Let’s take the example of Fred. Fred is a bus driver who took up his job on Jan 1st 2000. This was at a starting salary of $35,000. Fred is a model worker who has been an excellent driver.
Each year his company rewards him with a 3% pay rise. In fact by 2008 he is earning $44,336. This is a 27% increase from his 2000 wage.
However inflation has gone up by 29% (Please note this is a real figure provided by the Australian Government). What this means is that if you purchased a bag of shopping in 2000 for $100 it would now cost you $129.00. As you can see, Fred is actually behind the 8 ball. He is earning less now than when he started. No not less money, but less purchasing power. Fred’s company values Fred less now than when he started, as far as what Fred could purchase with his money!

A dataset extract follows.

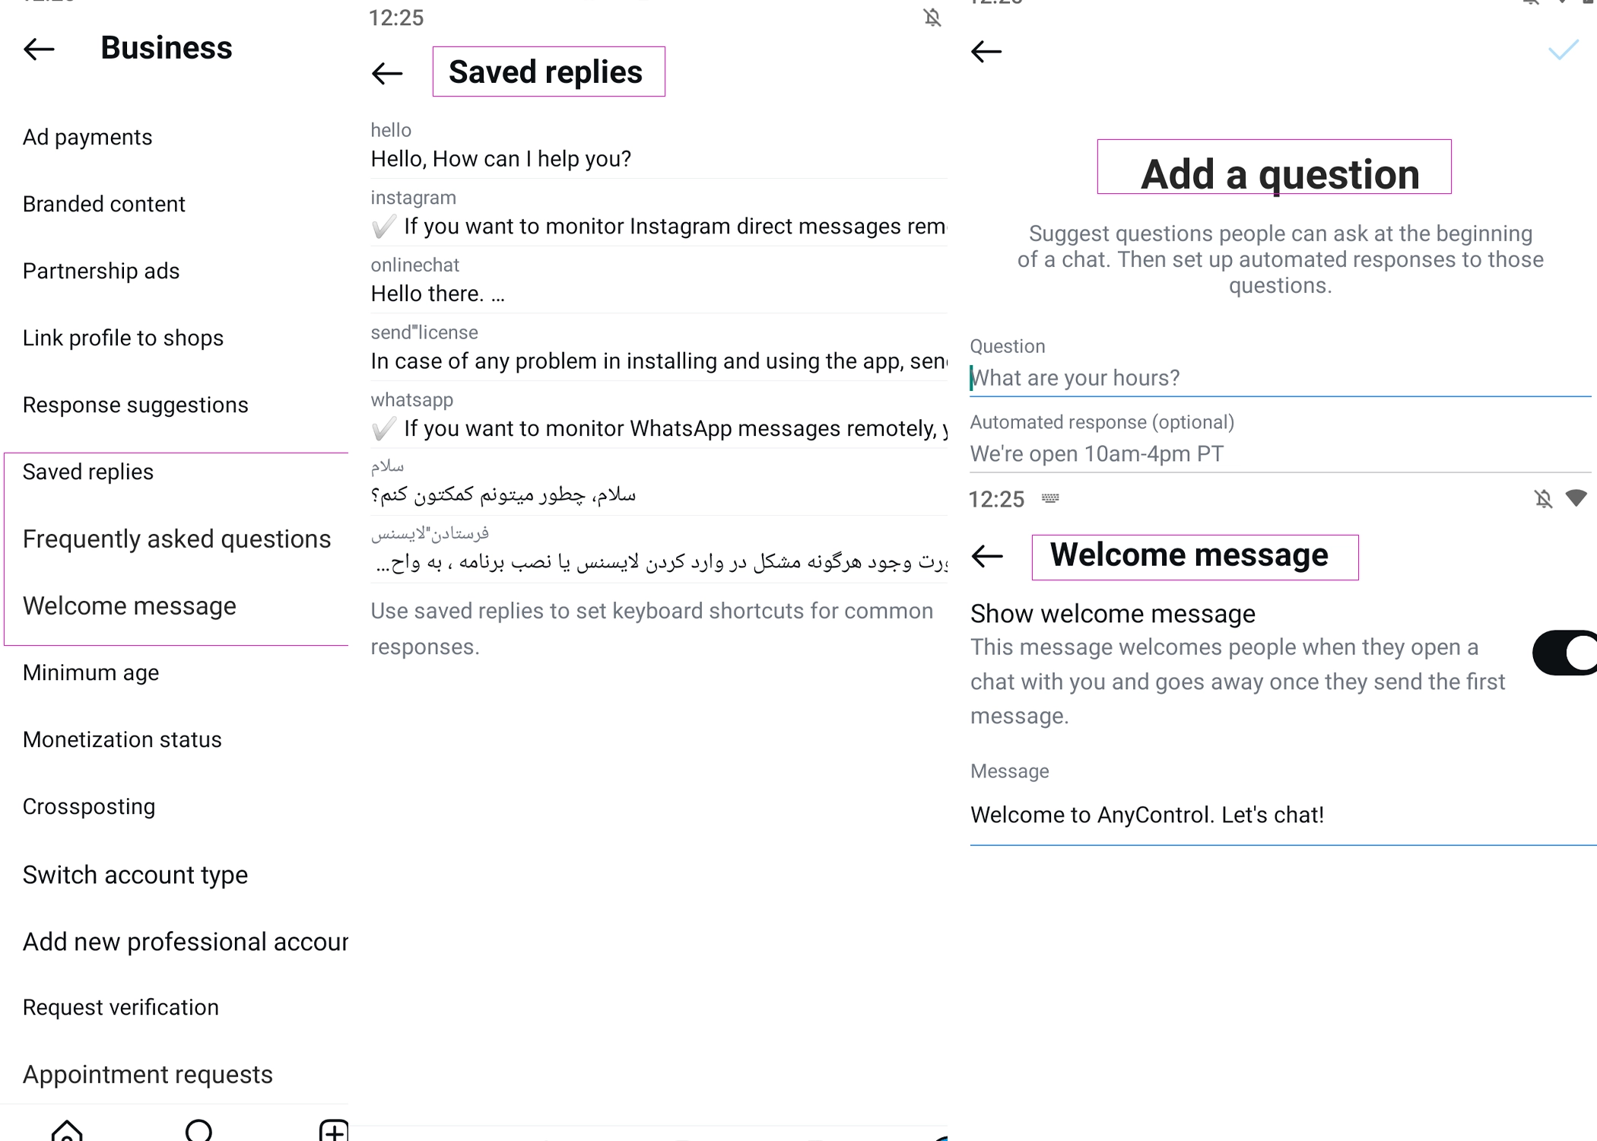Open the Frequently asked questions section
This screenshot has height=1141, width=1597.
pos(178,537)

Even though Fred has been a model worker, his company has gotten away with only giving him pay rises that are LESS than inflation.
The moral of the story is that when your work gives you a pay rise how does this sit with inflation. Are they giving you any more PURCHASING POWER? Or are they only giving you the same purchasing power going forward? Or are they giving you even less!
Just like Fred you need to protect yourself against inflation. Each and every year prices rise and this is a fact of life. Are you getting a pay rise to ensure that your standard of living does not go down?
If on average your bills rise by 8%. However you are only getting a 3% pay rise this is a step down in your purchasing power/standard of living.